In the face of these stark dangers, Europe seems remarkably passive. Having burst into action last fall, it does not seem to know what to do now that Iran has rebuffed its efforts. It is urging negotiations again, which is fine. But what will it tell Iran in these negotiations? What is the threat that it is willing to wield?

Last month the Brookings Institution conducted a scenario with mostly former American and European officials. In it, Iran actually acquires fissile material. Even facing the imminent production of a nuclear bomb, Europeans were unwilling to take any robust measures, such as the use of force or tough sanctions. James Steinberg, a senior Clinton administration official who organized this workshop, said that he was "deeply frustrated by European attitudes." Madeleine Albright, who regularly convenes a discussion group of former foreign ministers, said that on this topic, "Europeans say they understand the threat but then act as if the real problem is not Iran but the United States."

U.S. policy toward Iran is hardly blameless. Washington refuses even to consider the possibility of direct talks with Iran, let alone actual relations. Europeans could present Washington with a plan. They would go along with a bigger stick if Washington would throw in a bigger carrot: direct engagement with Tehran. This is something Tehran has long sought, and it could be offered in return for renouncing its nuclear ambitions.

But for any of this to happen, Europe must be willing to play an active, assertive role. It must stop viewing itself merely as a critic of U.S. policy and instead see itself as a partner, jointly acting to reduce the dangers of nuclear proliferation. And it should do this not as a favor to John Kerry but as a responsibility to its own citizens and those of the world.

comments@fareedzakaria.com


Well, aren't we all surprised!

Allies Not in Formation on Kerry's Troops Plan
Nations have a hard time supporting his proposal to use their soldiers to fill out the force in Iraq.


By Paul Richter and Maria L. La Ganga
LA Times Staff Writers

August 9, 2004

WASHINGTON — Democratic presidential candidate John F. Kerry has staked much of his campaign on a proposal he hopes will convince voters that he can extricate the United States from Iraq more quickly and at less cost than President Bush.

But Kerry's plan, which promises to effectively shift much of the Iraq war burden from America to its allies, so far is failing to receive the international support the proposal must have to succeed.

Kerry in recent appearances and interviews has been intensifying his effort to spotlight what he sees as the Bush administration's mistakes in Iraq — especially the failure to broaden international involvement — as a fundamental difference between the two candidates. But Kerry's proposals depend on changing the minds of foreign leaders who do not want to defy their electorates by sending forces into what many consider to be a U.S.-made mess.

"I understand why John Kerry is making proposals of this kind, but there is a lack of realism in them," Menzies Campbell, a British lawmaker who is a spokesman on defense issues for the Liberal Democratic Party, said in a typical comment.

Many allied countries may welcome a new team in Washington after years of friction with the Bush administration. But foreign leaders are making it clear they don't want to add enough of their own troops to allow U.S. forces to scale back to a minority share in Iraq, as Kerry has proposed.

:: Problem 1 ::
According to the provided passage, who organized the Brookings Institution workshop?
:: Problem 2 ::
Condense the paragraph of the provided passage that begins "Last month the Brookings Institution" into two or three sentences, retaining its main facts.
:: Problem 3 ::
Carry on the provided passage from the point at which it stops.

:: Dataset rows ::

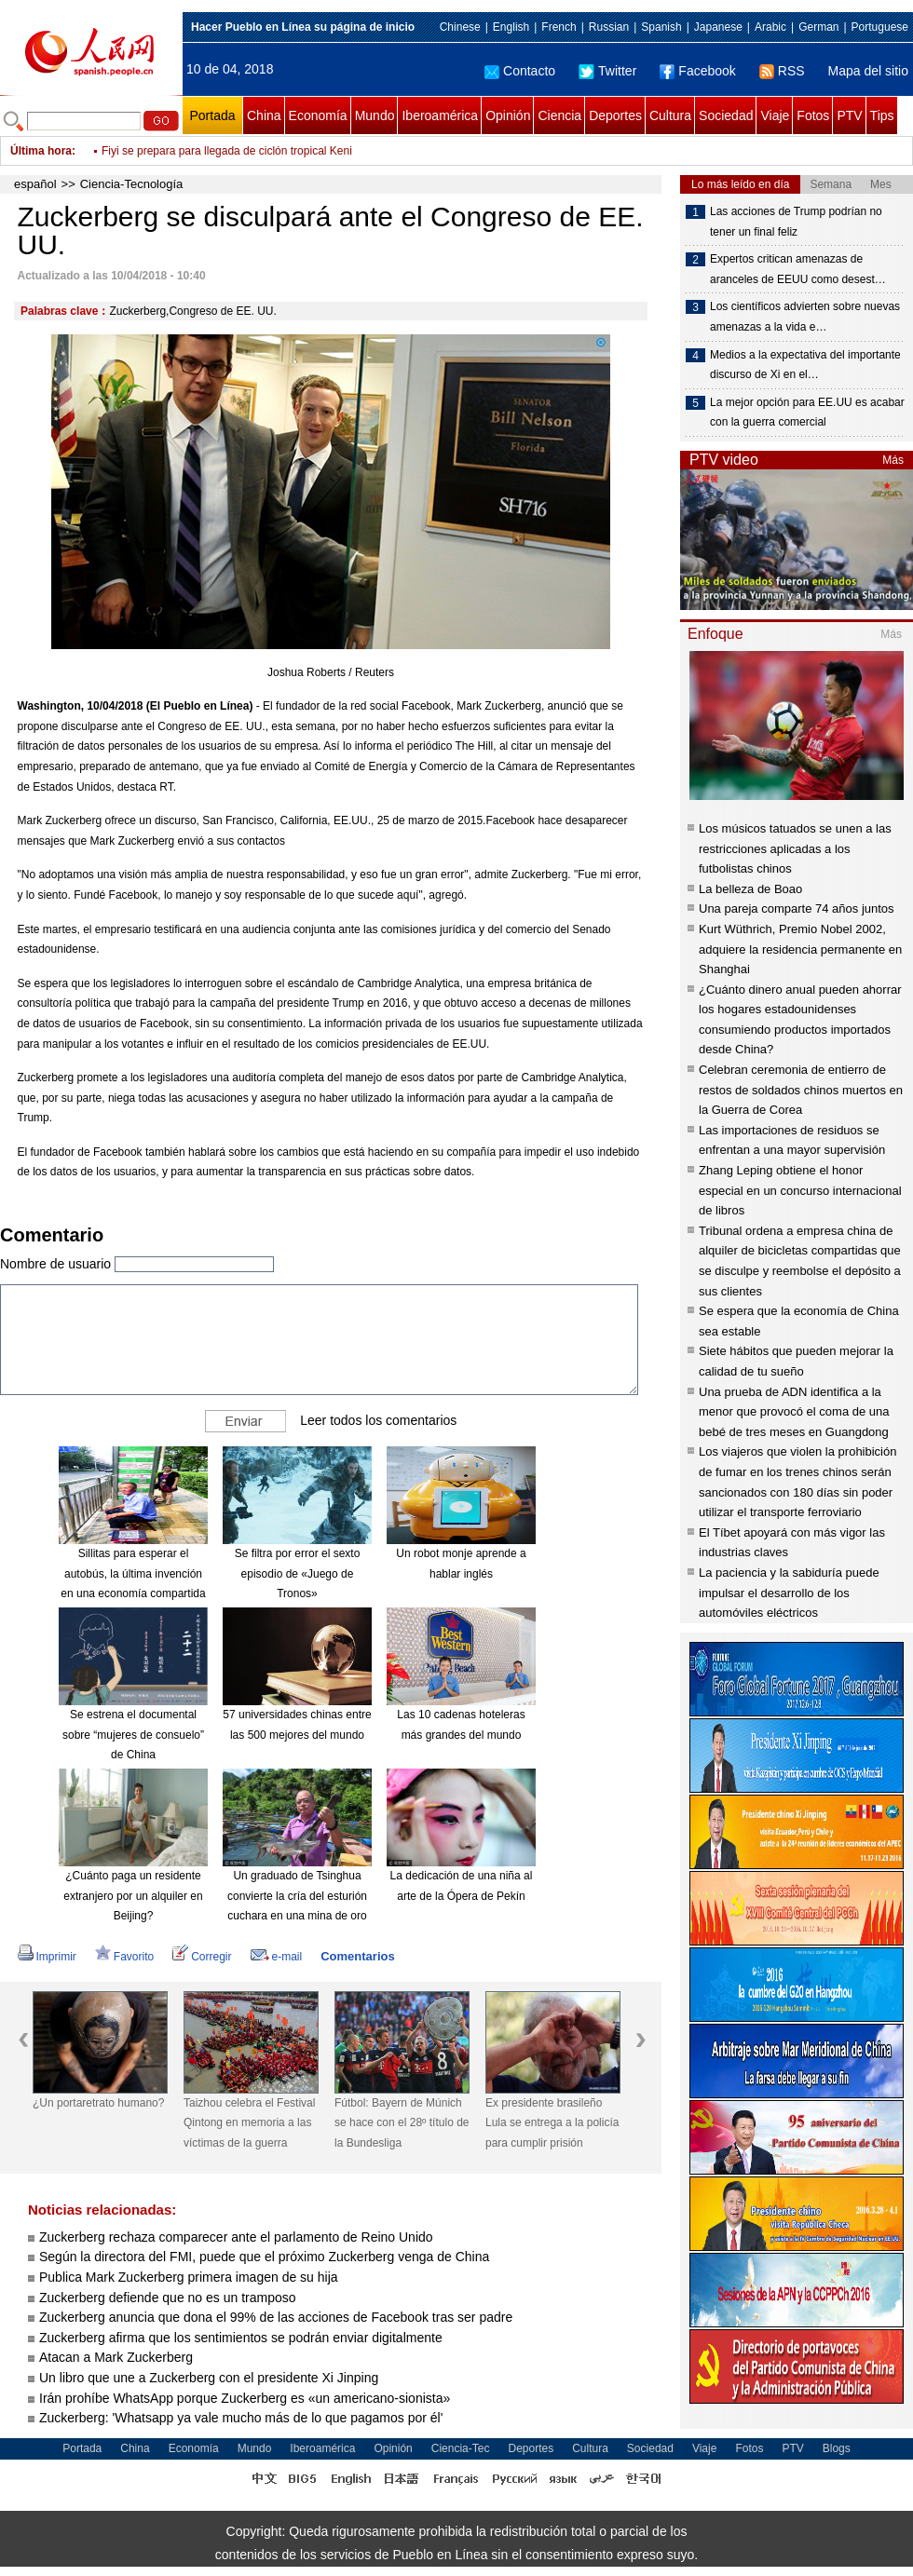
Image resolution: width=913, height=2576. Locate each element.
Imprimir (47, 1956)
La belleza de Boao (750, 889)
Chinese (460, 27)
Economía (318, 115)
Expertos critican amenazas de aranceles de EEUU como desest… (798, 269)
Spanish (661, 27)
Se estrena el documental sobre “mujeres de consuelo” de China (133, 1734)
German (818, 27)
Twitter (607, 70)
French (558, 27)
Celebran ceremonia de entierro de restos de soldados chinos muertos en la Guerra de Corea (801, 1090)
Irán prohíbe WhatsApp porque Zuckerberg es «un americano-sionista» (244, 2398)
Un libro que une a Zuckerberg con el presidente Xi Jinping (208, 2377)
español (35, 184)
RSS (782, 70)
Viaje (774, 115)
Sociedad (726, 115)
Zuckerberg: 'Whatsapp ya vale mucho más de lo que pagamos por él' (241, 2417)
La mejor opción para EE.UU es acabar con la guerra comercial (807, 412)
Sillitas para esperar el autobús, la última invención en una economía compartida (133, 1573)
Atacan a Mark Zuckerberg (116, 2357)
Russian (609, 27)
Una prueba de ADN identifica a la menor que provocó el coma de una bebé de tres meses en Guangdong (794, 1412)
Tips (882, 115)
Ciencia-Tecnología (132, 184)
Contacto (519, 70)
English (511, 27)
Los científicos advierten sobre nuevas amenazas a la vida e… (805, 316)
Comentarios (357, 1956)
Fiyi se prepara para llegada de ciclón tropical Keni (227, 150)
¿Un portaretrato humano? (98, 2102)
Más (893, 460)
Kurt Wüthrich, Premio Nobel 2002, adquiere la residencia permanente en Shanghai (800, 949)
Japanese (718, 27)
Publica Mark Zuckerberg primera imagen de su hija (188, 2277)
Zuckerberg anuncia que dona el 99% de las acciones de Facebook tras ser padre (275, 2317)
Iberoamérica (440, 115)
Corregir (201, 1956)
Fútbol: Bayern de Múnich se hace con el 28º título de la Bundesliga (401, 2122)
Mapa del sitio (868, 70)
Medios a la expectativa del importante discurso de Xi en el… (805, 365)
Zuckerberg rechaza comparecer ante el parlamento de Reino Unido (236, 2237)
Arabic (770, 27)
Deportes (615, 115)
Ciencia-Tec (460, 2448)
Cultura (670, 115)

--

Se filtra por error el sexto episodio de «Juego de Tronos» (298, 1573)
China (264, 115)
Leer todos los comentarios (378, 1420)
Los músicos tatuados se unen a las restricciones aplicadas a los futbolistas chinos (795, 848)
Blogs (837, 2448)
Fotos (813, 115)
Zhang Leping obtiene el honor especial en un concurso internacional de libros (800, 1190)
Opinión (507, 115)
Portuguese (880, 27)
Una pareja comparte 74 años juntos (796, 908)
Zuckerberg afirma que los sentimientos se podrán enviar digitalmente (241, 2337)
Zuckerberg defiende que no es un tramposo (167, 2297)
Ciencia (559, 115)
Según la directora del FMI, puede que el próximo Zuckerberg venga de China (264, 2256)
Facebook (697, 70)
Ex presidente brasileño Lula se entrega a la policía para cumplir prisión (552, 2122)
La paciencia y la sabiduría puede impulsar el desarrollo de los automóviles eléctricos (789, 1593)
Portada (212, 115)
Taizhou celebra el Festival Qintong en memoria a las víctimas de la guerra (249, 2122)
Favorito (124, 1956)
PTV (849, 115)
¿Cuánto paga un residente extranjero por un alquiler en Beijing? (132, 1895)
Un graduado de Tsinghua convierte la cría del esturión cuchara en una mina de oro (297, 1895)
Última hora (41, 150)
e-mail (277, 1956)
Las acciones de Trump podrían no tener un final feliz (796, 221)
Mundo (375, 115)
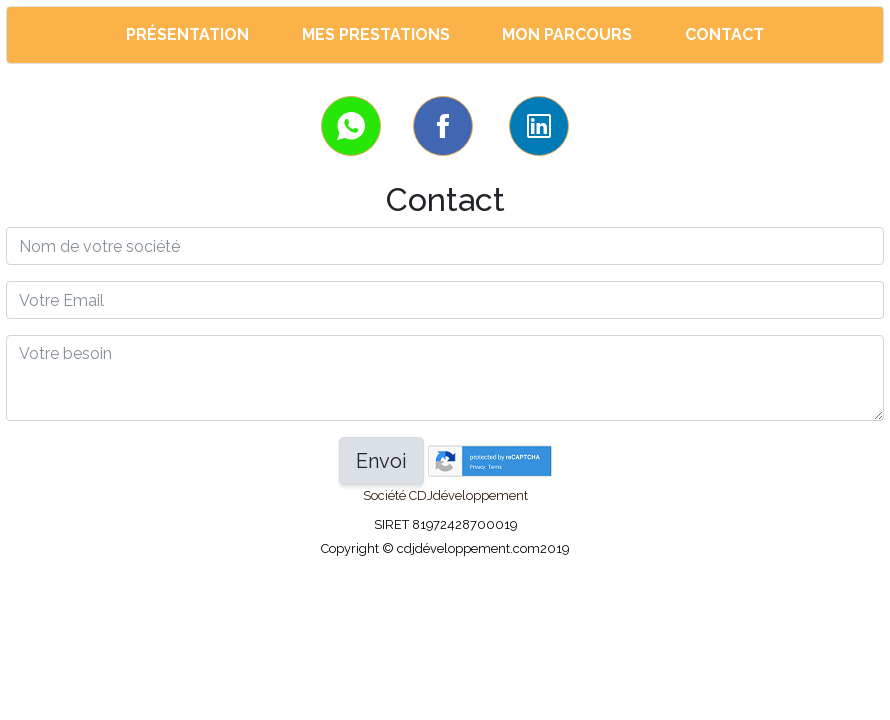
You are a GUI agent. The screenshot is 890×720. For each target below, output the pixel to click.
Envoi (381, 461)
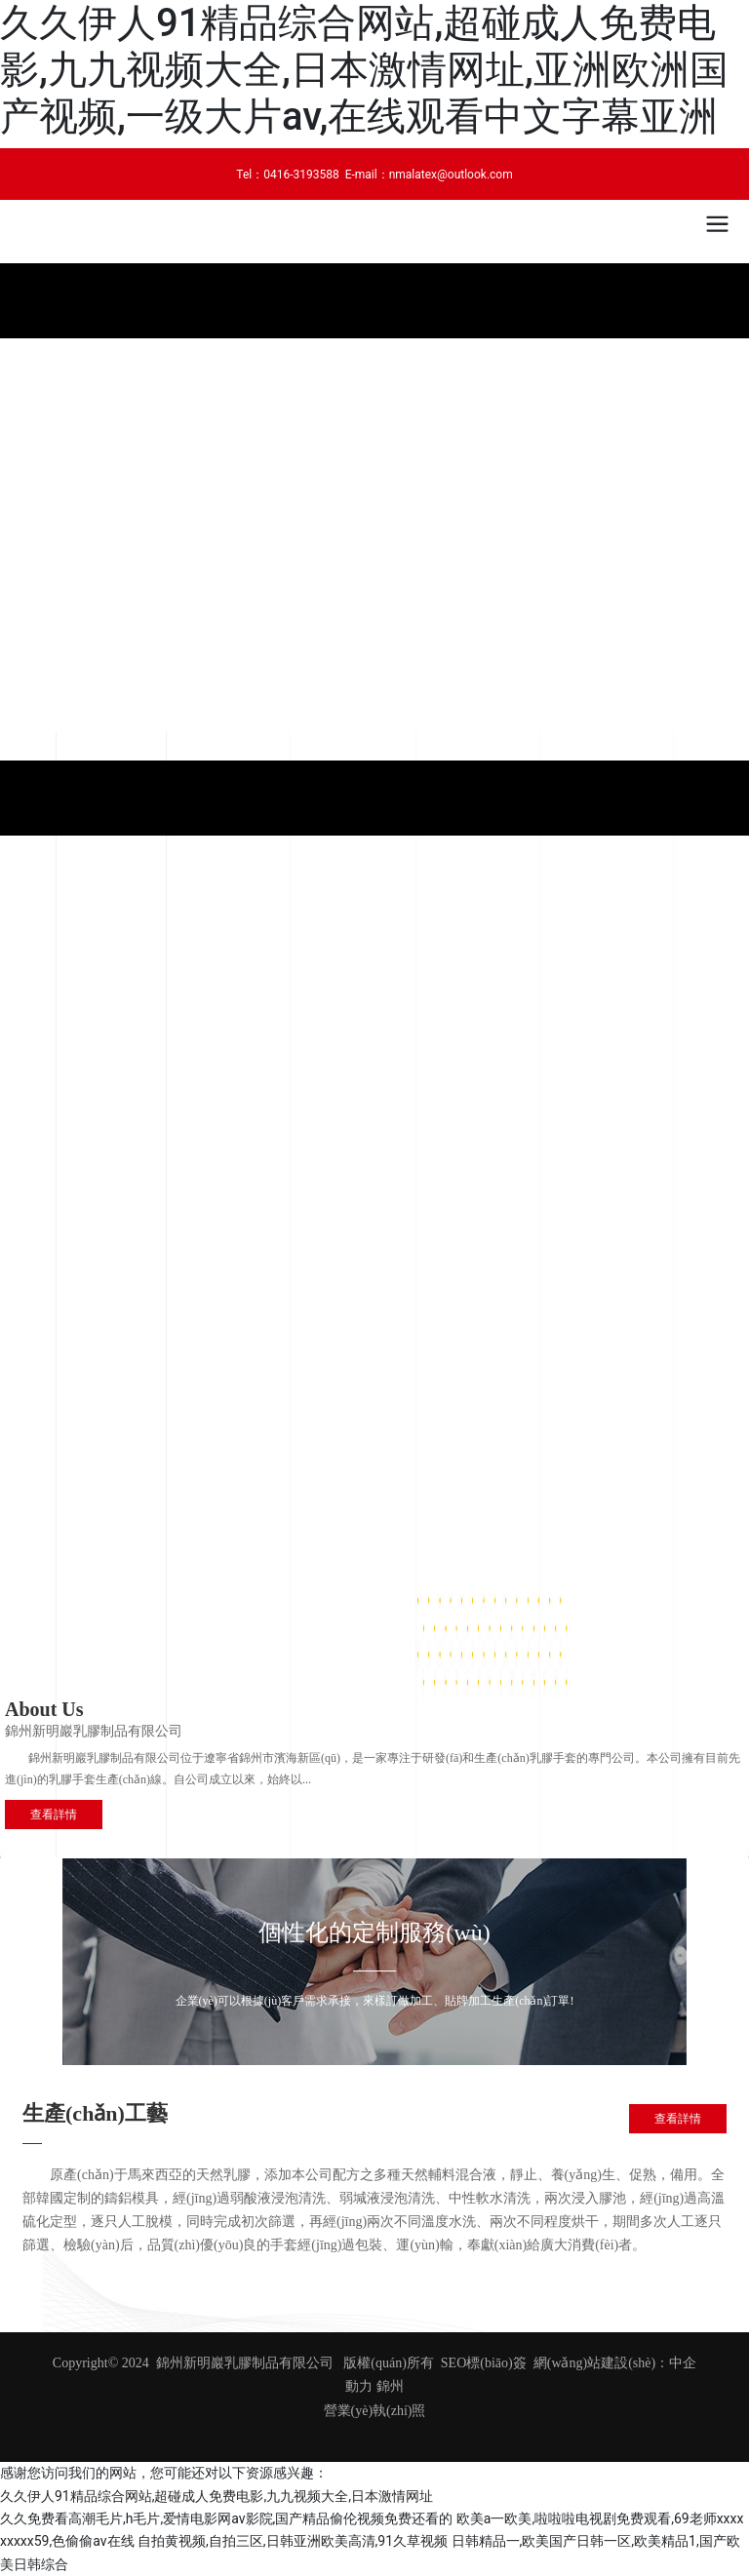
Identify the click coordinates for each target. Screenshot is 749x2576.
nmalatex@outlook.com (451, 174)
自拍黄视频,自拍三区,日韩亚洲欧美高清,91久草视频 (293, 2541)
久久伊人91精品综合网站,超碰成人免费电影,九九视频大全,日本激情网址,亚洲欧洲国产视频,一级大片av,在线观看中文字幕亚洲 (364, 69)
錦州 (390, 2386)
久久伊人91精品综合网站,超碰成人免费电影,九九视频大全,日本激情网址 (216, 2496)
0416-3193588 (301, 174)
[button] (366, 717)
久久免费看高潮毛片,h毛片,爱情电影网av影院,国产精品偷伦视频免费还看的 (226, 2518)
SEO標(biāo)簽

:: Expected output 1 ::
James Steinberg, a senior Clinton administration official.

:: Expected output 2 ::
In a Brookings Institution scenario last month, mostly former American and European officials confronted an Iran that acquires fissile material, yet the Europeans refused robust measures such as force or tough sanctions even with a bomb imminent. Organizer James Steinberg said he was "deeply frustrated by European attitudes," and Madeleine Albright observed that Europeans claim to understand the threat but act as if the real problem is the United States rather than Iran.

:: Expected output 3 ::
Allies say they are ready to consider further financial aid and other help for the fragile new Iraqi government. But some officials overseas already are fretting about Kerry's talk of burden-shifting.

"Some Europeans are rather concerned that Mr. Kerry might have expectations for relief [from abroad] that are going to be hard to meet," said one senior European diplomat in a statement echoed in several capitals.

In an interview with The Times last week, Kerry said that by building up international support, it would be a "reasonable goal" to replace most U.S. troops in Iraq with foreign forces within his first term. There are now about 140,000 U.S. troops stationed there, or 88% of a total international force of about 160,000.

In the last several days, Kerry has begun arguing that he could substantially reduce the number of U.S. troops within the first six months of a Kerry administration. In an interview with National Public Radio on Friday, Kerry said: "I believe that within a year from now, we could significantly reduce American forces in Iraq, and that's my plan."

The proposal could be accomplished by increasing the number of foreign troops and boosting the size of the Iraqi security force, Kerry aides say.

Yet some key countries have already ruled out providing troops, and others are badly strained from the deployments they have already made.

The French and German governments have made clear that sending troops is out of the question. British officials have made no such categorical statement, but they have expressed concern that their troops are overstretched.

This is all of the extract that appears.